» To do: From the material below, pull out every line that contains the word "This" and copy each one in full.
* * *
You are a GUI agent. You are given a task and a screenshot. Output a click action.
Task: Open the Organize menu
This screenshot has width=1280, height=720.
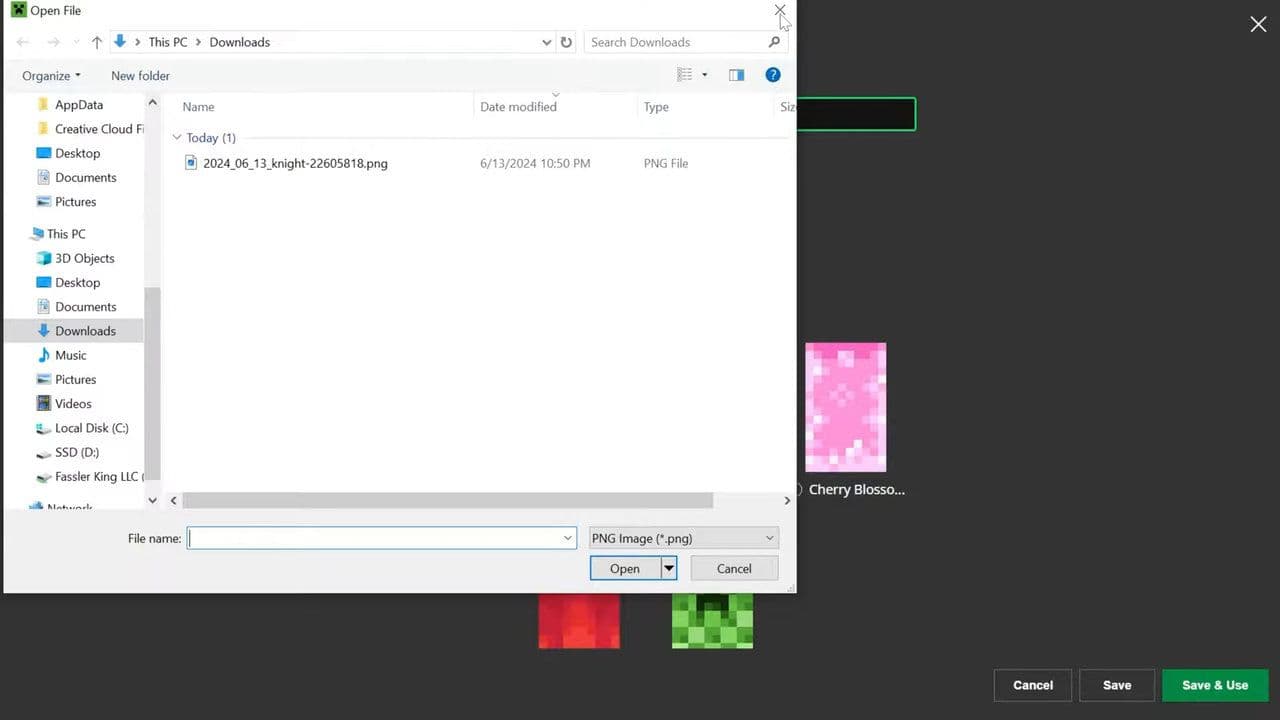coord(51,76)
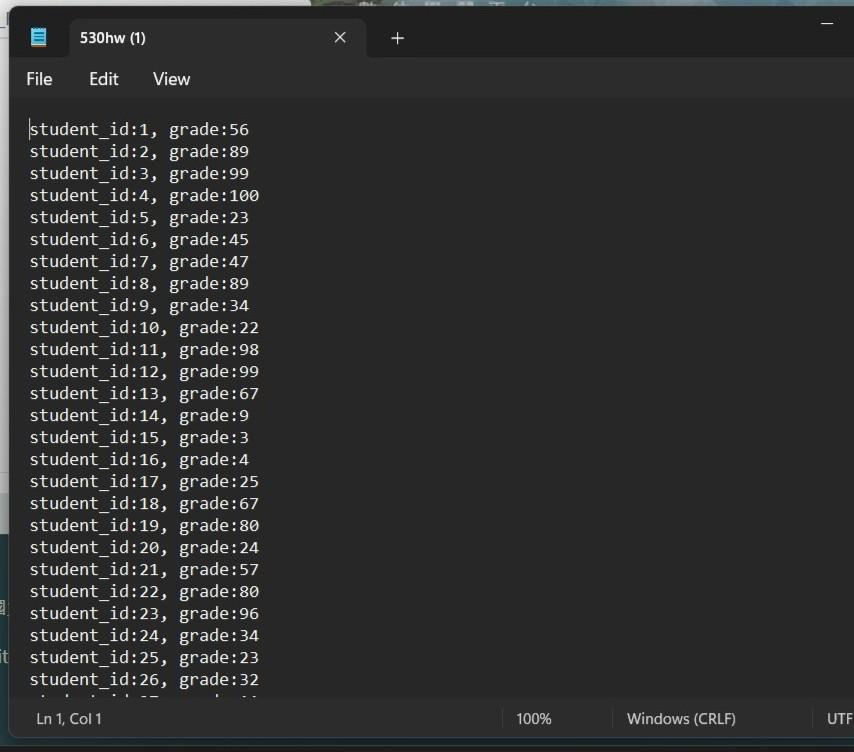The height and width of the screenshot is (752, 854).
Task: Open the File menu
Action: point(39,79)
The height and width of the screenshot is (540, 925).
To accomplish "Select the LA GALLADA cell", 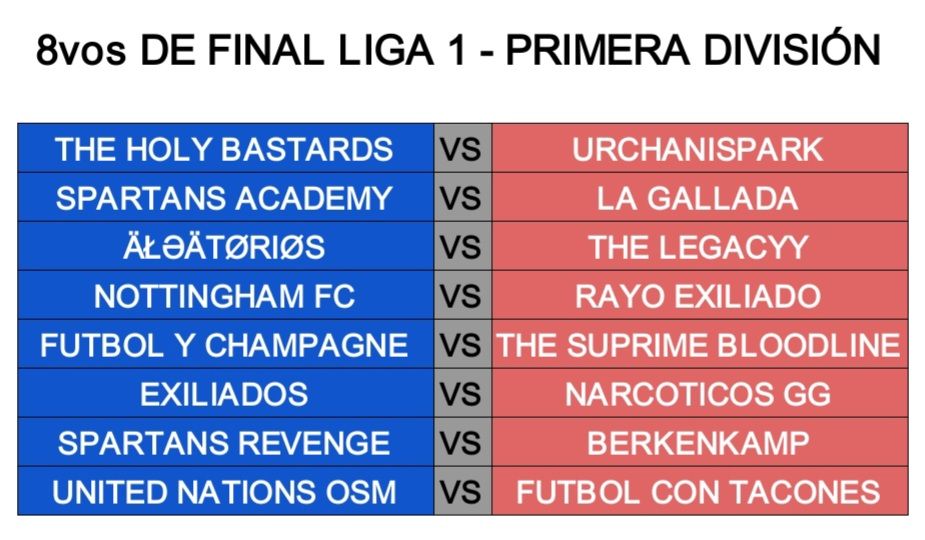I will click(700, 197).
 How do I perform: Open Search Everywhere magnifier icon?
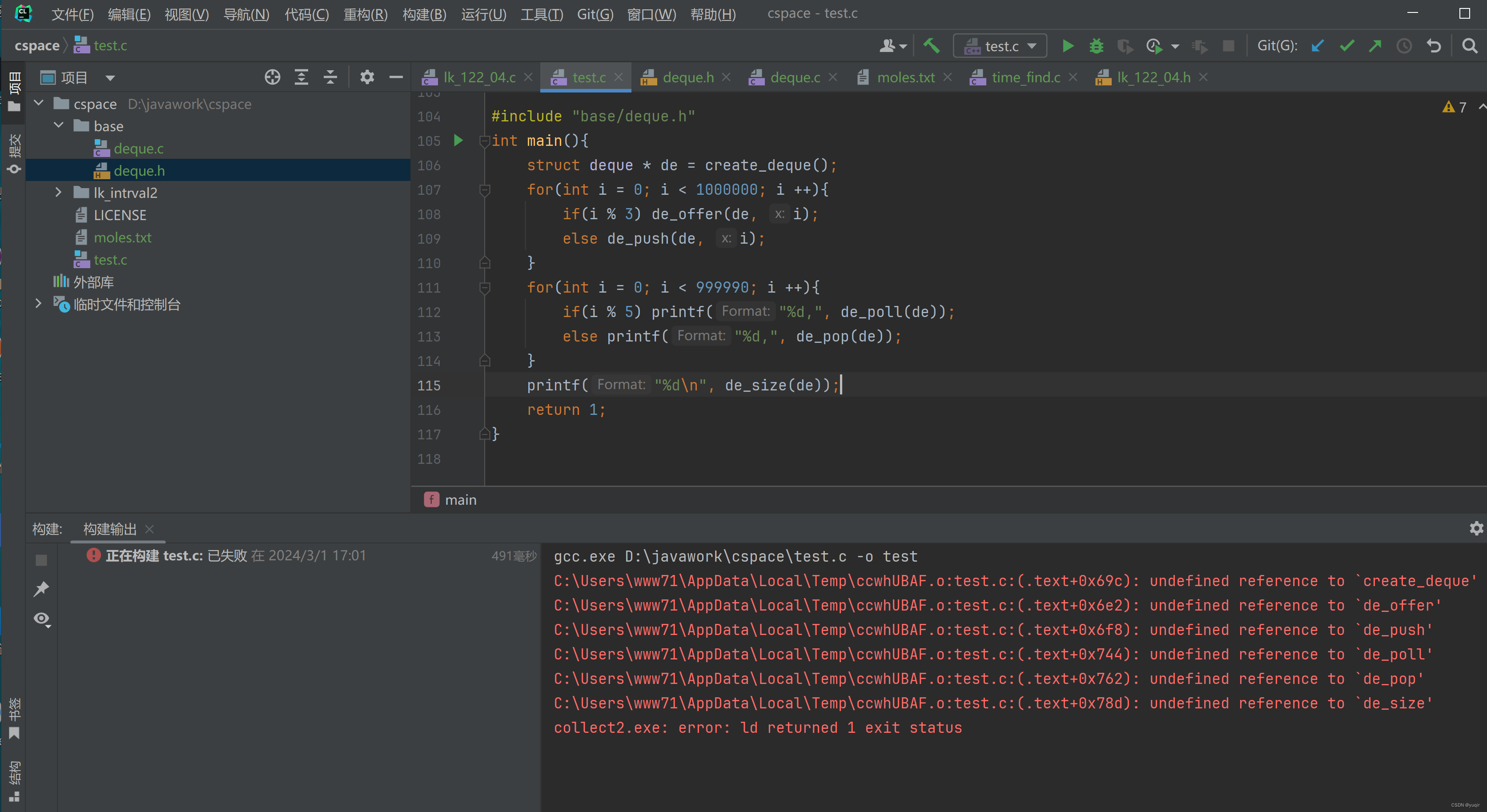[x=1470, y=46]
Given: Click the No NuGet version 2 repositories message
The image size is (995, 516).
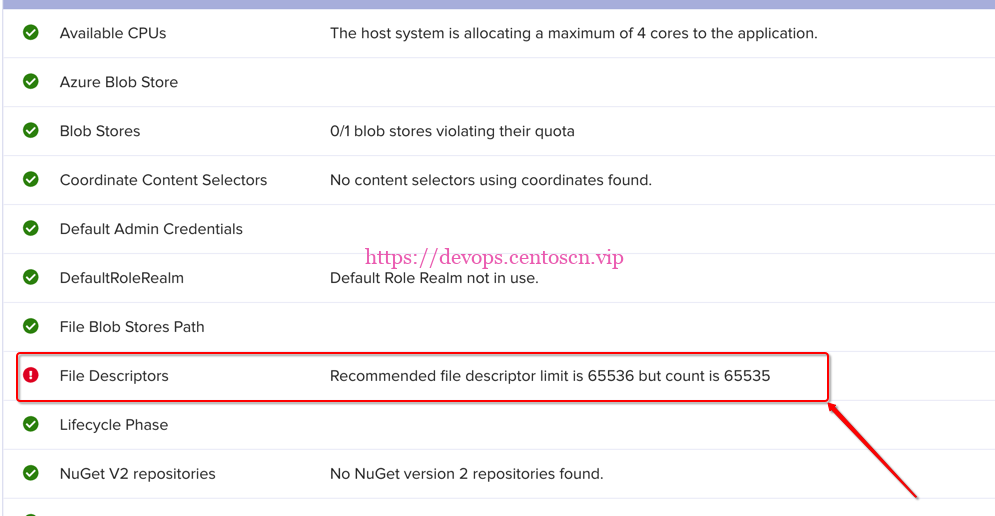Looking at the screenshot, I should click(466, 474).
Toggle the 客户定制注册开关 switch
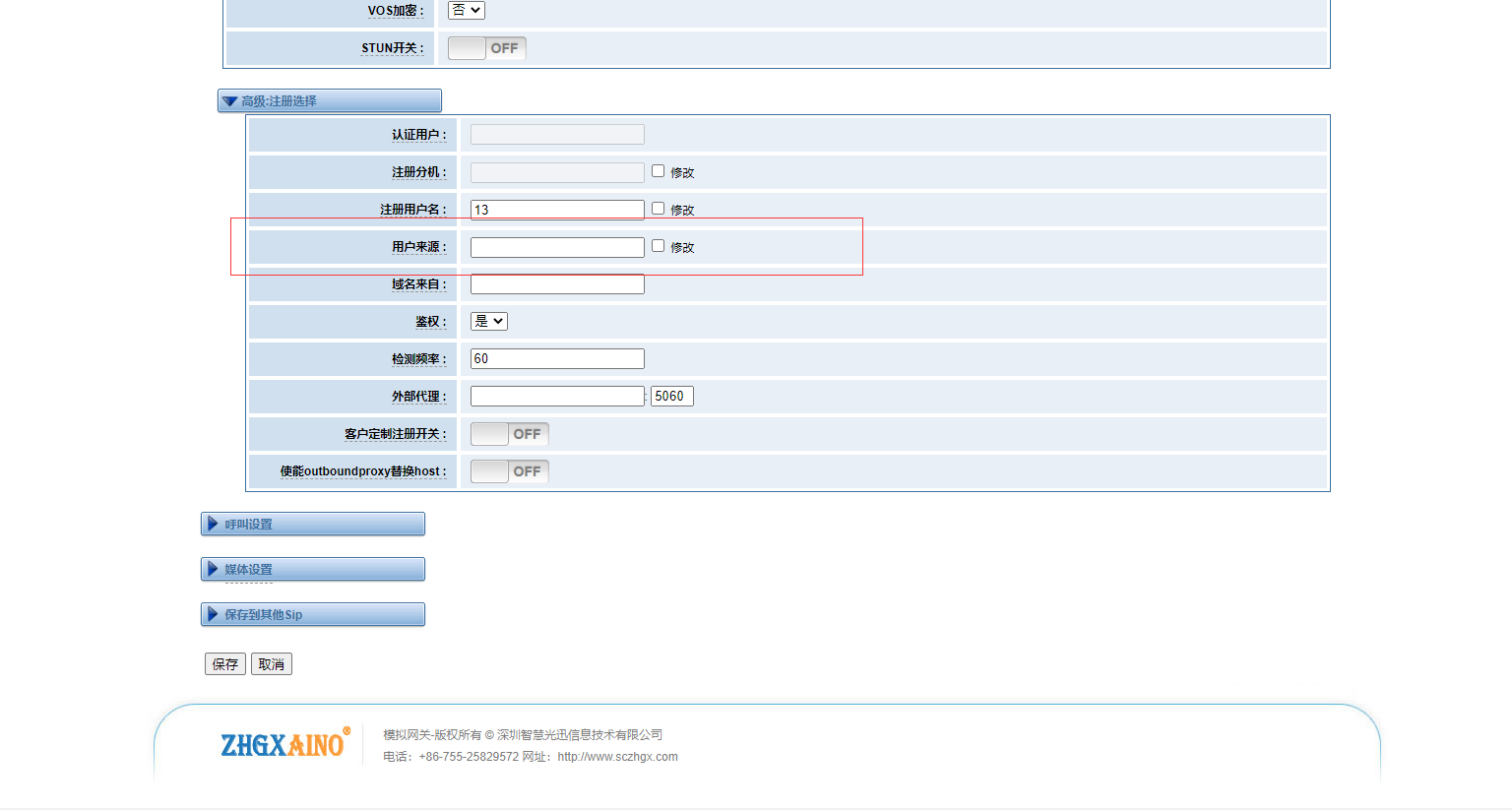 (x=509, y=434)

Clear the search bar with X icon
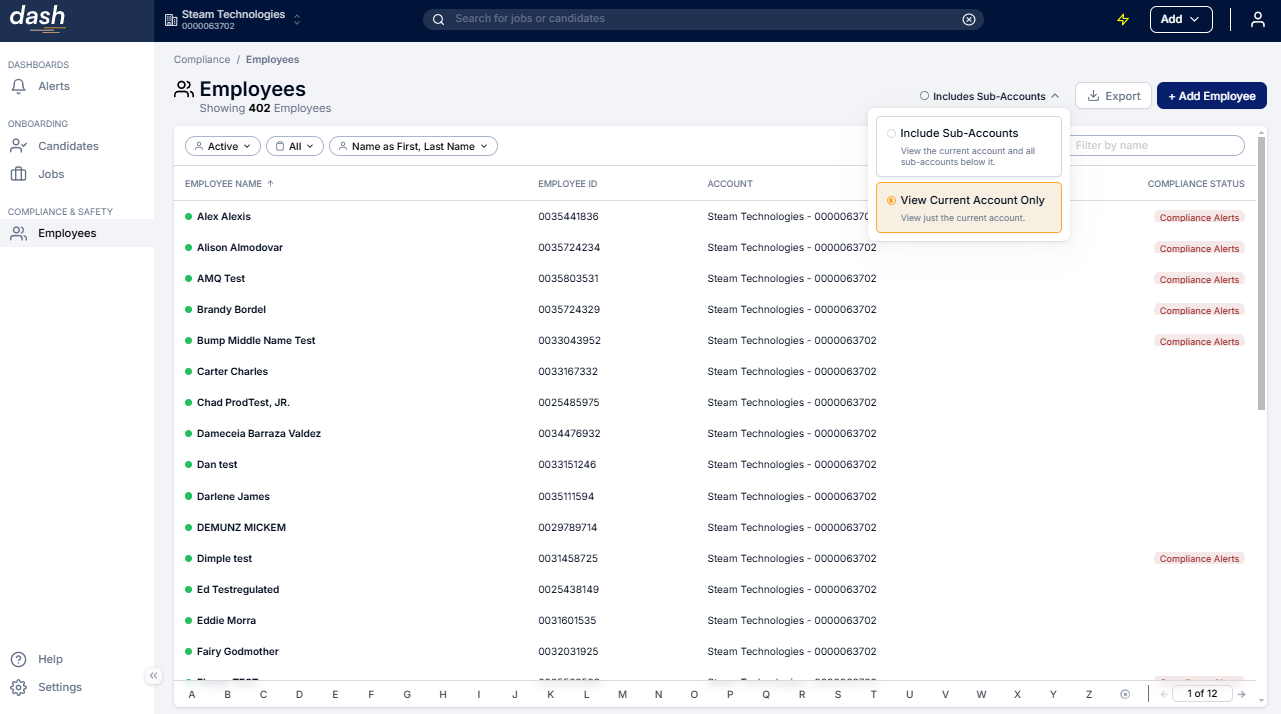[968, 19]
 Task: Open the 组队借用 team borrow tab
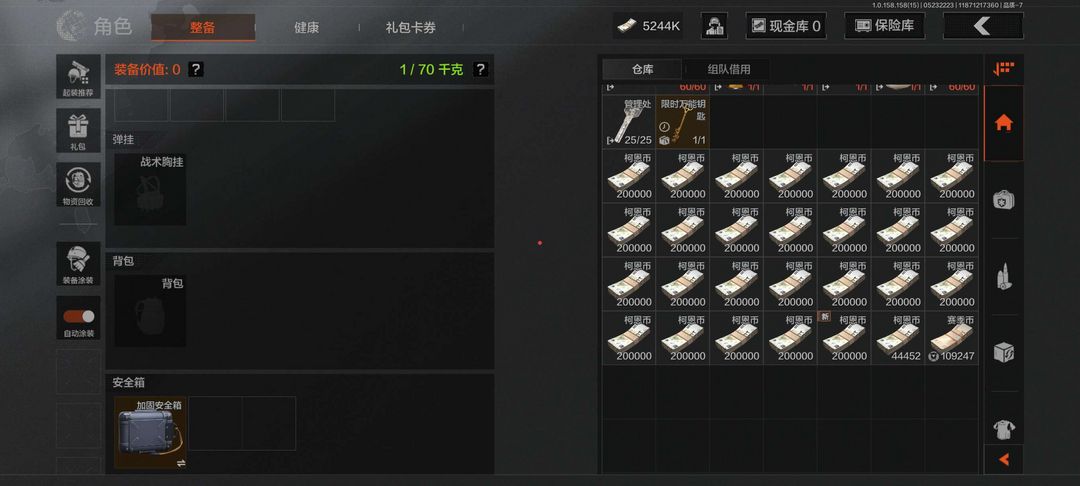[x=729, y=70]
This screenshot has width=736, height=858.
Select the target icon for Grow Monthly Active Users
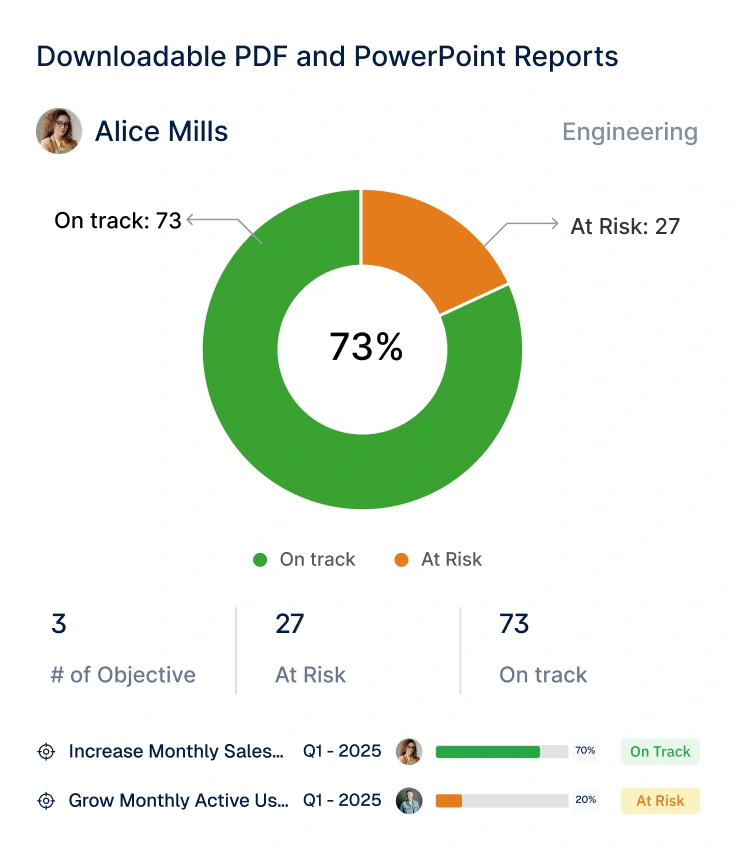45,800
* * *
» Reply to the task:
This screenshot has width=1280, height=720.
This screenshot has width=736, height=858.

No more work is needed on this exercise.